E’ tornata nella sua abitazione di Cuggiono, a pochi chilometri da Inveruno, Carlotta Di Lauro, la fidanzata di Antonino Cutrì, rimasto ucciso nell’assalto per liberare il fratello, l’ergastolano Domenico, davanti al tribunale di Gallarate lunedì scorso. Si è presentata questa sera attorno alle 21 ed è stata ascoltata subito dagli inquirenti che le hanno notificato anche il provvedimento di fermo. La Di Lauro, 27 anni e un figlio piccolo, era scomparsa lunedì mattina. Secondo gli investigatori ha avuto certamente un ruolo nel piano di evasione e latitanza del cognato a partire dal fatto che avrebbe rivelato alla madre che sarebbe andata a vivere in montagna e da alcuni elementi raccolti dopo l’arresto degli altri 4 componenti. Secondo quanto accertato fino ad ora lei avrebbe affittato un fugone o un camper a Legnano, avrebbe fatto spesa di viveri per la latitanza e avrebbe approntato il primo rifugio della banda in Valsesia. Solo in un secondo momento il gruppo si sarebbe diviso.

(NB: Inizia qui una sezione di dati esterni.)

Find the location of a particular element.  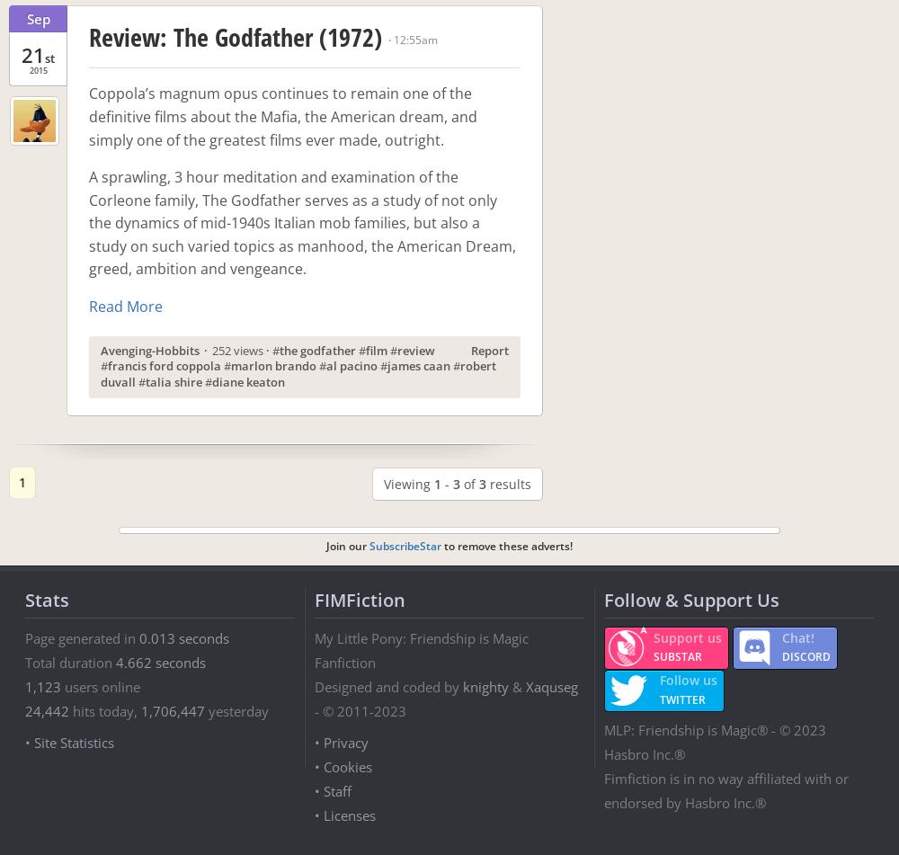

Nel primo pomeriggio era stato arrestato a casa dei genitori il terzo fratello Daniele Cutrì, sospettato di aver fatto parte anche del commando che ha agito lunedì pomeriggio. Il giovane (23 anni) è stato interrogato nel comando provinciale di Varese ma avrebbe respinto ogni addebito. Su di lui pesano le stesse ipotesi di reato degli altri 4: procurata evasione, detenzione e porto di armi comuni e da guerra. Restano liberi Domenico e un settimo componente della banda, tale Franco che potrebbe essere l’ultimo tassello per arrivare a Domenico Cutrì. Domani (sabato) si svolgeranno gli interrogatori di convalida per i primi 4 arrestati.